Rousseau et Prométhée

Le professeur Olivier Babeau, président de l’Institut Sapiens, développe pour sa part une comparaison entre le bon sauvage de Rousseau (vision des écologistes) et Prométhée s’emparant du feu pour le donner aux hommes (vision des constructeurs). Très sceptique face au télétravail, il reprend la phrase d’Elon Musk: «Je veux bien que mes employés télétravaillent, à condition qu’ils passent 40 heures au bureau». Un renfort lui vient d’Elsa Amouzgar, directrice commerciale de Manpower France: selon les chiffres du géant du travail flexible, dix-huit millions d’emplois français ne sont pas «télétravaillables» – on estime que seuls 30% des emplois sont vraiment adaptés au «distanciel» – et une proportion importante des «télétravailleurs» souhaitent retrouver les contacts humains, générateurs de créativité. En revanche, l’idée de travailler à distance depuis une petite ville plutôt que de gagner le centre-ville d’une métropole séduit et de toute manière, il va falloir repenser le fonctionnement des bureaux.

* [Activité]:
Répondez aux questions suivantes à partir de l'extrait.
1. Qui préside l'Institut Sapiens ?
2. Quelle fonction Elsa Amouzgar exerce-t-elle ?
3. D'après les chiffres de Manpower, combien d'emplois français ne sont pas « télétravaillables » ?

* [Contenu présenté]:

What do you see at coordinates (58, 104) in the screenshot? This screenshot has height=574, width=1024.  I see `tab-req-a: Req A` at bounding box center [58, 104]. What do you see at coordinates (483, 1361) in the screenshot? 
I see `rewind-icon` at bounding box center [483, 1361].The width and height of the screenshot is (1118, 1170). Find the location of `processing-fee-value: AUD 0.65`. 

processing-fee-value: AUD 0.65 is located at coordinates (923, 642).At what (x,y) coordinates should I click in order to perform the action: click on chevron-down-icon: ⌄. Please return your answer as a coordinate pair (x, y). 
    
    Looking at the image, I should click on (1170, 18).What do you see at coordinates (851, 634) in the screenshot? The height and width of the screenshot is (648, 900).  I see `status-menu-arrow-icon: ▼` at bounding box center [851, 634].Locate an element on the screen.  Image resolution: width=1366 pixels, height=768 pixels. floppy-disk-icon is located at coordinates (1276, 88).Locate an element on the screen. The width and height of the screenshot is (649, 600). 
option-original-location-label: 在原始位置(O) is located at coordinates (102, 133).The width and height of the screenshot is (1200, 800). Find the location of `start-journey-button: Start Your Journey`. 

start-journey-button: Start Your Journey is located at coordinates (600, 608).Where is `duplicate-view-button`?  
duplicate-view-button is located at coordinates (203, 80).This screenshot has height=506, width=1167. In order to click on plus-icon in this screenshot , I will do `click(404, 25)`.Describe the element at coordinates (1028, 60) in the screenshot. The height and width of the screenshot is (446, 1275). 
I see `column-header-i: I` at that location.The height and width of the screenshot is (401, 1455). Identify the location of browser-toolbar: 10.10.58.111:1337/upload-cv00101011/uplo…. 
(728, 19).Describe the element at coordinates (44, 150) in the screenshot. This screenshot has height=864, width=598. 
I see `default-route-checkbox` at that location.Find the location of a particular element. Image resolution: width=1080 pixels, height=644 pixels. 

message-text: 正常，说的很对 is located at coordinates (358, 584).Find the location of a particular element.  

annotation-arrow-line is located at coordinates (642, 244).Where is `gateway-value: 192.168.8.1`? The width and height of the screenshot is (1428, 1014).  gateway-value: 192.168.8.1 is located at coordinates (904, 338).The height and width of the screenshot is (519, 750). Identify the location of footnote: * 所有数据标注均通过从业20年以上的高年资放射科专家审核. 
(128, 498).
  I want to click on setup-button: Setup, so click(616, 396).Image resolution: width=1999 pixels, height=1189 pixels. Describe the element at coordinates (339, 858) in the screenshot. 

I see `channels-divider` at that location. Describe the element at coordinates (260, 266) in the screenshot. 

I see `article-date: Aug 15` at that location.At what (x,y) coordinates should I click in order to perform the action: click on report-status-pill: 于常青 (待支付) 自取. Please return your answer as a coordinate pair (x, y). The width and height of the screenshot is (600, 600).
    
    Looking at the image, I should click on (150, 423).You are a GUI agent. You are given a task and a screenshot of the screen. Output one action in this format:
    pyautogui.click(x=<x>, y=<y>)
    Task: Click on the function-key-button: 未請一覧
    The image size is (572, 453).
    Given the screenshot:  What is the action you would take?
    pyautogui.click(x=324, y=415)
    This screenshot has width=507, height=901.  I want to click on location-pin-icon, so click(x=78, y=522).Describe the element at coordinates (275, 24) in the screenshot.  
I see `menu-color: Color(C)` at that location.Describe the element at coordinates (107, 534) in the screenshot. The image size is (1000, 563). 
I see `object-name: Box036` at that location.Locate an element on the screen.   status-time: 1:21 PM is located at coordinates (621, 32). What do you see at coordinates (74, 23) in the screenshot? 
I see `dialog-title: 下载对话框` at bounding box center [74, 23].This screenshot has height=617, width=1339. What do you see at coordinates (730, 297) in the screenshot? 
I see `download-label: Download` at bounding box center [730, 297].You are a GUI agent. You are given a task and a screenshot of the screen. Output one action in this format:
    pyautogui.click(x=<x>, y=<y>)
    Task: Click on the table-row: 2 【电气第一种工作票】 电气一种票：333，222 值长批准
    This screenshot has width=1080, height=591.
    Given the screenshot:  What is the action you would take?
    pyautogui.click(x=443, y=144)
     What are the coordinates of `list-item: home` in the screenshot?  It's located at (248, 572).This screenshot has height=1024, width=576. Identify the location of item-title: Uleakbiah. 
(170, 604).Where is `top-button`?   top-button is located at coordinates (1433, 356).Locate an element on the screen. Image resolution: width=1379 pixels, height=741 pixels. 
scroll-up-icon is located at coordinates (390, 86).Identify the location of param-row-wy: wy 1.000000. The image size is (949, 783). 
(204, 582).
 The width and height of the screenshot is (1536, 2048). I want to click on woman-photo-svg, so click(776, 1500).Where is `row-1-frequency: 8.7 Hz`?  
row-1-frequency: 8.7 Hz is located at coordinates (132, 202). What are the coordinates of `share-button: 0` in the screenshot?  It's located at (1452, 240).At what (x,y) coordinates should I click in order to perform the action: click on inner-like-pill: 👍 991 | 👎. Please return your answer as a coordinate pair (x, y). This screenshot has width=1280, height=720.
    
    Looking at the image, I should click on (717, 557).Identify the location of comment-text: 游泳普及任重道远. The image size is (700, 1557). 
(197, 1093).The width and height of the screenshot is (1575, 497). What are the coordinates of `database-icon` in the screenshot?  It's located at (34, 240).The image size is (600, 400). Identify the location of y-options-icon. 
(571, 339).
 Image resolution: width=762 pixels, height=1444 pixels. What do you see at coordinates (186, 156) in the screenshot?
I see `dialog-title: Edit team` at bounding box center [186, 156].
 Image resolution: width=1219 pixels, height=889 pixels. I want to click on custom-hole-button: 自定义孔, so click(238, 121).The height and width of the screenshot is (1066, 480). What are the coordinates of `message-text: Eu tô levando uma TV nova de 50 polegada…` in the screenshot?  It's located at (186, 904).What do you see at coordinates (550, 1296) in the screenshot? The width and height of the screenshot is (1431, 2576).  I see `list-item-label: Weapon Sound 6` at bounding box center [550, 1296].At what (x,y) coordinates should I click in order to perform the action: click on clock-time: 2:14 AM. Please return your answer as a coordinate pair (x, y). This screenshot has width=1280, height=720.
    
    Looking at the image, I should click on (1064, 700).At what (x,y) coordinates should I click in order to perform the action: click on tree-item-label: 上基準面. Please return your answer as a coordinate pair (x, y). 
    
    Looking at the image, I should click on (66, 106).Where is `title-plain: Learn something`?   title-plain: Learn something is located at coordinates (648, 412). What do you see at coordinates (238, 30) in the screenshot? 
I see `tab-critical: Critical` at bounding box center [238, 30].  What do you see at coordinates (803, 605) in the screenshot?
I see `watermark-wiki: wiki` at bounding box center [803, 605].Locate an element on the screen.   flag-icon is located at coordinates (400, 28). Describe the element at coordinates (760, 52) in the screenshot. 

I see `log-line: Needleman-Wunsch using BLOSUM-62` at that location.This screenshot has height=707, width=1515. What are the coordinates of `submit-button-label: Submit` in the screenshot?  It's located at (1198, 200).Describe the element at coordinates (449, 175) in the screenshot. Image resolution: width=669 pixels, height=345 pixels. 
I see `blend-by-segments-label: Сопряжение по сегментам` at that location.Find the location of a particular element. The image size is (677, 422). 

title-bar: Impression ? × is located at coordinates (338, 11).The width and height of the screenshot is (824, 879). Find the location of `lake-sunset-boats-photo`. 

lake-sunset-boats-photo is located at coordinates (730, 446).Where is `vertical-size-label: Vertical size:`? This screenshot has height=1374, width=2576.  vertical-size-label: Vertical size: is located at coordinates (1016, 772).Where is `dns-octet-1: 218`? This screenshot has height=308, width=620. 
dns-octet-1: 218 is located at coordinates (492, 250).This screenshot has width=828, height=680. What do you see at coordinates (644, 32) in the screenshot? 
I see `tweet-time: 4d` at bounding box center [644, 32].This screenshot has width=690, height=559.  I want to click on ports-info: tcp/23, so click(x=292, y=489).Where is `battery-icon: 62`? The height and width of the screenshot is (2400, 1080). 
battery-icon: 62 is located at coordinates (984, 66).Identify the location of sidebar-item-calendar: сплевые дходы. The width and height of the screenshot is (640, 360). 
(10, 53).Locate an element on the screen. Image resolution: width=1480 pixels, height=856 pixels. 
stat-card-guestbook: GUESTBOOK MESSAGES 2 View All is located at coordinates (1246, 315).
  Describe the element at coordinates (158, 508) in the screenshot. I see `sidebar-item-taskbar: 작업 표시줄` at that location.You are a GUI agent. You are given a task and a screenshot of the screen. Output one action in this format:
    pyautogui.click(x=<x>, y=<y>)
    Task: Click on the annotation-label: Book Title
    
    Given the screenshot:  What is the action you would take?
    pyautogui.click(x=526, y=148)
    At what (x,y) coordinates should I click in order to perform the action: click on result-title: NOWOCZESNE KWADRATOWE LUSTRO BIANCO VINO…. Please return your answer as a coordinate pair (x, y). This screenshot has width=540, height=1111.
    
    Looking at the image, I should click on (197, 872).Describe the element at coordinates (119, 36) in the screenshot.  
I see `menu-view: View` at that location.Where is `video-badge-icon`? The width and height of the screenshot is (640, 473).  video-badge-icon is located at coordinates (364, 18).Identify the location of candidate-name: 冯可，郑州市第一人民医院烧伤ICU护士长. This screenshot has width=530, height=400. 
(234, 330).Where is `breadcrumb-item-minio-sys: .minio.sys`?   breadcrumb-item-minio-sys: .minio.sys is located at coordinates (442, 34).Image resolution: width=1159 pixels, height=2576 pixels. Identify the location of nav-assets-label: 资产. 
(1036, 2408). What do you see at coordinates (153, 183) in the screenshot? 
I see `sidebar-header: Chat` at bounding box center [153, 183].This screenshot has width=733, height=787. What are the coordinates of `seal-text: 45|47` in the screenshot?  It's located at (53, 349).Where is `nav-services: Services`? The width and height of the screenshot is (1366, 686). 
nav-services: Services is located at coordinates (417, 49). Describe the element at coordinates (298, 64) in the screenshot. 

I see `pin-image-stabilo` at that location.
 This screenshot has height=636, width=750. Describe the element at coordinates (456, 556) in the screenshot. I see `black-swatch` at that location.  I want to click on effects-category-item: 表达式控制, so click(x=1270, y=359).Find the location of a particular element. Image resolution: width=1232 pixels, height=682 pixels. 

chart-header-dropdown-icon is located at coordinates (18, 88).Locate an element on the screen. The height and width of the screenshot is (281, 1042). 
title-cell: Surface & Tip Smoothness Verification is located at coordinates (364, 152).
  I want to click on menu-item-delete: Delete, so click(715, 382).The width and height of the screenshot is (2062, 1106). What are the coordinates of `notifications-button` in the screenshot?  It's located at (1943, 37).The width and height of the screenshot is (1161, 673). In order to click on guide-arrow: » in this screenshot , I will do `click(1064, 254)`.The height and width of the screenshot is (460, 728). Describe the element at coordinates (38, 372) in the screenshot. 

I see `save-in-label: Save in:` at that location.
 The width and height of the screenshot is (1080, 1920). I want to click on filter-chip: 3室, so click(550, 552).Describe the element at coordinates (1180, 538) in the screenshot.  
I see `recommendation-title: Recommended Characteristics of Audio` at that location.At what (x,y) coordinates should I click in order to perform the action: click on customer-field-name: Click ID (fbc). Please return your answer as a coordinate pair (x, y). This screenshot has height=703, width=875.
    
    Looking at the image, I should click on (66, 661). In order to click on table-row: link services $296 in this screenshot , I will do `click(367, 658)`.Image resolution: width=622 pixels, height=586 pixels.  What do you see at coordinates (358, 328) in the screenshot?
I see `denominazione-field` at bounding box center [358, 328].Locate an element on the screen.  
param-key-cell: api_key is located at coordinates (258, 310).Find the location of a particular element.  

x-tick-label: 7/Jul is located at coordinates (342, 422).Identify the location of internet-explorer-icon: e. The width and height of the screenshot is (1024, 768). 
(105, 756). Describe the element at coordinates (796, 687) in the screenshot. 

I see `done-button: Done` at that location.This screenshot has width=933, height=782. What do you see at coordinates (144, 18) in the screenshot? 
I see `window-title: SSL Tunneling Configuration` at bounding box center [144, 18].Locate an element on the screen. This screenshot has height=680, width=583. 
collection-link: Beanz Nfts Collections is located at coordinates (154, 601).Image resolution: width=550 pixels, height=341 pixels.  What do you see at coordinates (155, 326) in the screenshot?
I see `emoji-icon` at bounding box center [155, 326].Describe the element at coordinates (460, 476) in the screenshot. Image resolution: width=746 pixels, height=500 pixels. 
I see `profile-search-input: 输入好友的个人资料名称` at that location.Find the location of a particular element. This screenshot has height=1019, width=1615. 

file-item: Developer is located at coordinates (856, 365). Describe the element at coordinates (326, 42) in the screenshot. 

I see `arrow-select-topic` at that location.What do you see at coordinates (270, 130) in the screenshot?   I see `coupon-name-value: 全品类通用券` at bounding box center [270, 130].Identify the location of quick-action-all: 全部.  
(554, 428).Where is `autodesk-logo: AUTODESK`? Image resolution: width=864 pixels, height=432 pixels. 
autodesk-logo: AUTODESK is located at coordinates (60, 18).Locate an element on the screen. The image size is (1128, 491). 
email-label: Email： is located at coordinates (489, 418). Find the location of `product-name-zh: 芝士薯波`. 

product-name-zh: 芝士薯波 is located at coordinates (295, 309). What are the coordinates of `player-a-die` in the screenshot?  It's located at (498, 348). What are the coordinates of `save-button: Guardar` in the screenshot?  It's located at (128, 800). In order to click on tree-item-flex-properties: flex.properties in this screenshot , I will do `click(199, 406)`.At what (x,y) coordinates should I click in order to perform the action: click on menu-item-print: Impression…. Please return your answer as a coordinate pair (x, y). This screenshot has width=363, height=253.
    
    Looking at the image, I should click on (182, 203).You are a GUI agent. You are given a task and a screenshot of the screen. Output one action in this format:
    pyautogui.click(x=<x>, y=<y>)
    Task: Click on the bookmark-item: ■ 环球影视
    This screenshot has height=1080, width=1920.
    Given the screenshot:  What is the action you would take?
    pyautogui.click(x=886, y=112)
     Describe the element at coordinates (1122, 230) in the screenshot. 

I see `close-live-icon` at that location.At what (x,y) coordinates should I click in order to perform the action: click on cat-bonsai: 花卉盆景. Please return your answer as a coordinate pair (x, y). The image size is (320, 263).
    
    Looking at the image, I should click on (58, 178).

* [Résultat attendu]:
1. Le professeur Olivier Babeau.
2. Elle est directrice commerciale de Manpower France.
3. Dix-huit millions.